** Work instructions **
In the forum thread about moving to Horsham, which town ranked above Horsham in the Channel 4 show's list of best places to live?

# Moving to Horsham( near Crawley ) whats it like



## passenger (Nov 15, 2008)

next week well Monday actually any urban folk live round there, whats it like 

trying to find work there, as staying until January anything will do suggestions 

on a post card please.


----------



## art of fact (Nov 15, 2008)

has the worst/best waste of money fountain i have ever seen in a small town centre. thats about it.


----------



## Meltingpot (Nov 15, 2008)

I haven't been there for nearly 20 years, it's a pleasant but unremarkable place. The Arts Centre's nice if it's still there.

Here's one view from the wiki;

"On the 26 October 2006 Horsham was pronounced the second best place to live in the UK, beating off the likes of Epsom and Tunbridge Wells and only beaten by Winchester. This was claimed by a Channel 4 show 'The 10 best and worst places to live in the UK'. The show was statistical and was not of personal opinion. The show mentioned that:

    * Horsham was in the top 15% for low crime
    * About 70% of students gained 5 A* - C grades at GCSE
    * Over 85% of the workforce is economically active
    * Horsham has a high life expectancy of 76 years for men and 83 for women
    * There are no official homeless people living in Horsham

Horsham was certainly proud to be regarded so highly as a leading UK town but it was not unexpected. 7 out the 10 best towns were located in South East England.[7]

In 2007 a Reader's Digest poll put Horsham as the 25th best place in mainland Britain to bring up a family."

** Supplied records **
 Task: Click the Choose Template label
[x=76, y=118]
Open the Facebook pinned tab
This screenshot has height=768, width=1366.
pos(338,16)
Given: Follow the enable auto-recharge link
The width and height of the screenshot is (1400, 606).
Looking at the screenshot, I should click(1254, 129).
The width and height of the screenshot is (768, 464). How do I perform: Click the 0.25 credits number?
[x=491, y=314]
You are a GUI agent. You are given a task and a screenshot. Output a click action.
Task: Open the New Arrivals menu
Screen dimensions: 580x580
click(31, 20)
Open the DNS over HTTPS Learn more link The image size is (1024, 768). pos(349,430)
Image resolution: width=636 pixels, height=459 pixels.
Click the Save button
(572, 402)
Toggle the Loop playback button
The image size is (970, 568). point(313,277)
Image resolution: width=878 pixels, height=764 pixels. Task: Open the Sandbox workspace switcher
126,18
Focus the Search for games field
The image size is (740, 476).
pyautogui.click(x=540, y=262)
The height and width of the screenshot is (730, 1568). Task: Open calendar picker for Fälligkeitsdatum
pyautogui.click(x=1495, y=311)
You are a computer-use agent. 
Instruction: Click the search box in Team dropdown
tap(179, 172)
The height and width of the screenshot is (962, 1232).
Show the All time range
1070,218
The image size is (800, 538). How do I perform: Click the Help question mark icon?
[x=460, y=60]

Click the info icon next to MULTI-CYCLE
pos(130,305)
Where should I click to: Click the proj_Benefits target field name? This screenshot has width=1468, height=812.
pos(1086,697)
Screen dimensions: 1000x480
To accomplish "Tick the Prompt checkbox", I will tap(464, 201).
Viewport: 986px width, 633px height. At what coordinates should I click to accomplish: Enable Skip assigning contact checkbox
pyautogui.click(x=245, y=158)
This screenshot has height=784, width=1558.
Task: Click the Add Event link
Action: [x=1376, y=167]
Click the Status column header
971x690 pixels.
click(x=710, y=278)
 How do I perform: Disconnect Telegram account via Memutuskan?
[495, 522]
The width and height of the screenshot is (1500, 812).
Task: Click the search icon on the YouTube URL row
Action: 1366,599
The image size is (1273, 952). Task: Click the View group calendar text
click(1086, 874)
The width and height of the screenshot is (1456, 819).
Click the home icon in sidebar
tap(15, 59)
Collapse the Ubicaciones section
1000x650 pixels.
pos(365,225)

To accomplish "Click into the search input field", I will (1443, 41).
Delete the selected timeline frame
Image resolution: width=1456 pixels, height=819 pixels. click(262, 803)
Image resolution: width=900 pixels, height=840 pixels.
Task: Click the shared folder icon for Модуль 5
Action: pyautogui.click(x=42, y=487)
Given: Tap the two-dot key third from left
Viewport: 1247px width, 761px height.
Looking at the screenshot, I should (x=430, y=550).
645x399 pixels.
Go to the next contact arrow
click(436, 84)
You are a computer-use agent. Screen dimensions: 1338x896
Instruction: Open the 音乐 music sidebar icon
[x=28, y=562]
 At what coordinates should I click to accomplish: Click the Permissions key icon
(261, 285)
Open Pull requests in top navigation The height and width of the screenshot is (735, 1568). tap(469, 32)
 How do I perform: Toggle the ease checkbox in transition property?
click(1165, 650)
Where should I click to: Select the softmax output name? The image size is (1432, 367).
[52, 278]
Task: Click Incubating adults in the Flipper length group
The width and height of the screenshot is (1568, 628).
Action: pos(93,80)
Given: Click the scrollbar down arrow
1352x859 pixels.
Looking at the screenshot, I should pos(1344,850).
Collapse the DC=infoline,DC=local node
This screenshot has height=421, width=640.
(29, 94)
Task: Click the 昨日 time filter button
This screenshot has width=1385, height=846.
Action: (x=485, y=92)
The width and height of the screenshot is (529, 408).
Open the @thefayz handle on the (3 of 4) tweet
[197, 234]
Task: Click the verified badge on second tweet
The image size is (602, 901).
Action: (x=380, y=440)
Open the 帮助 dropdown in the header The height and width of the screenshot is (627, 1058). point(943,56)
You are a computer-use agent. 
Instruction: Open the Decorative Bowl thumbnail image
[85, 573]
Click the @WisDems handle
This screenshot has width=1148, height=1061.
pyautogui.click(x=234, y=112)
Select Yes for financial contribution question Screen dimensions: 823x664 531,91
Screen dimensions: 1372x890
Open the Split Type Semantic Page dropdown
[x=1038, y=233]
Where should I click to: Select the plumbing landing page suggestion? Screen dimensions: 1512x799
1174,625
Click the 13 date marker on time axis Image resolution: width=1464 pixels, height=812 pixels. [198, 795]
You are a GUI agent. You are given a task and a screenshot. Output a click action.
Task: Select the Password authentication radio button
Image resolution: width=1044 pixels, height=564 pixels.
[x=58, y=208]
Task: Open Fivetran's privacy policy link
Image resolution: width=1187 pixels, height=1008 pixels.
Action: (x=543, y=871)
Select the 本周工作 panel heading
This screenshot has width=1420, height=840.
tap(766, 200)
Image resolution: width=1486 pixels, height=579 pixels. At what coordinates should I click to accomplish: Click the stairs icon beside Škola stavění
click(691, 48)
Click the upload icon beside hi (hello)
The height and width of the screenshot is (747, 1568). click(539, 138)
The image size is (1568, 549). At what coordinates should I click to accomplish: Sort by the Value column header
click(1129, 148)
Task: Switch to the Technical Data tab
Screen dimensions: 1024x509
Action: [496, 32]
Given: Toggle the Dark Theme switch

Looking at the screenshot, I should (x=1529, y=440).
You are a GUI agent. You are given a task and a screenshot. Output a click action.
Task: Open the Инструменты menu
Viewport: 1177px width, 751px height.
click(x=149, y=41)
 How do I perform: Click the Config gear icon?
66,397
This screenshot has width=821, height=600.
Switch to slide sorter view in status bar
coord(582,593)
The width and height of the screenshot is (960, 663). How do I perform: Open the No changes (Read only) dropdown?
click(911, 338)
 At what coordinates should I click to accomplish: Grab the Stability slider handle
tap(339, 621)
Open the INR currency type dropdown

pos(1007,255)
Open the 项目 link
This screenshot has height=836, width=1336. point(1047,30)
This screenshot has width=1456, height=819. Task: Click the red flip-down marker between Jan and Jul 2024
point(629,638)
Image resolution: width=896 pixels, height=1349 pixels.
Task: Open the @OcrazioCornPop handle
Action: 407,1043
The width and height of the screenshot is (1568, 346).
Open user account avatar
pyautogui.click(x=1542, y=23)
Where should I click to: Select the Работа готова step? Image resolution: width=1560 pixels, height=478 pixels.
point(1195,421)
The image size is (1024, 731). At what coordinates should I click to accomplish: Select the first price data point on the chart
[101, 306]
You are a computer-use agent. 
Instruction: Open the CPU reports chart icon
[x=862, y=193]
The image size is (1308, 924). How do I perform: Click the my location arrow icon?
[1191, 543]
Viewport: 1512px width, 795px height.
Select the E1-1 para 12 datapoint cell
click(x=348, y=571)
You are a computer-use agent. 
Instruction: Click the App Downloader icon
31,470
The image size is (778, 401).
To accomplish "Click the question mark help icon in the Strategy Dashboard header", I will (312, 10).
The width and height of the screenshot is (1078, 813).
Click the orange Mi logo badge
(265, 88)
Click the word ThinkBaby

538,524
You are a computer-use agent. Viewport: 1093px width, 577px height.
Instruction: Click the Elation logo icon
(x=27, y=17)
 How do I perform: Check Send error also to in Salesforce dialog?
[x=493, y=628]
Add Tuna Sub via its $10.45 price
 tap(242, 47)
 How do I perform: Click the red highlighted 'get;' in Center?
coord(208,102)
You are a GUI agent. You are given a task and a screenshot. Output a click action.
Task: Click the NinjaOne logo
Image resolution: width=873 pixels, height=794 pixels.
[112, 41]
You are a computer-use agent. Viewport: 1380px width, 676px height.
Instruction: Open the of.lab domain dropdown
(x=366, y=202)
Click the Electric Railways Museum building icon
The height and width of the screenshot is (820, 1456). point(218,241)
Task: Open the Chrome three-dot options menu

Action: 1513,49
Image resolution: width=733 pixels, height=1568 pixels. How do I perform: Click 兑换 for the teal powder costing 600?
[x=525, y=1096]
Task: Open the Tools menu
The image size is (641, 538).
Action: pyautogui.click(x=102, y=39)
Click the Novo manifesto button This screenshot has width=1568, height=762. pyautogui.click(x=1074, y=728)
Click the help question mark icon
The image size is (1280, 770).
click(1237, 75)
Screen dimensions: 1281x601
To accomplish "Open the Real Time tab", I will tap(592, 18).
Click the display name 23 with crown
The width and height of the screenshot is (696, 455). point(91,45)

** Written response **
Winchester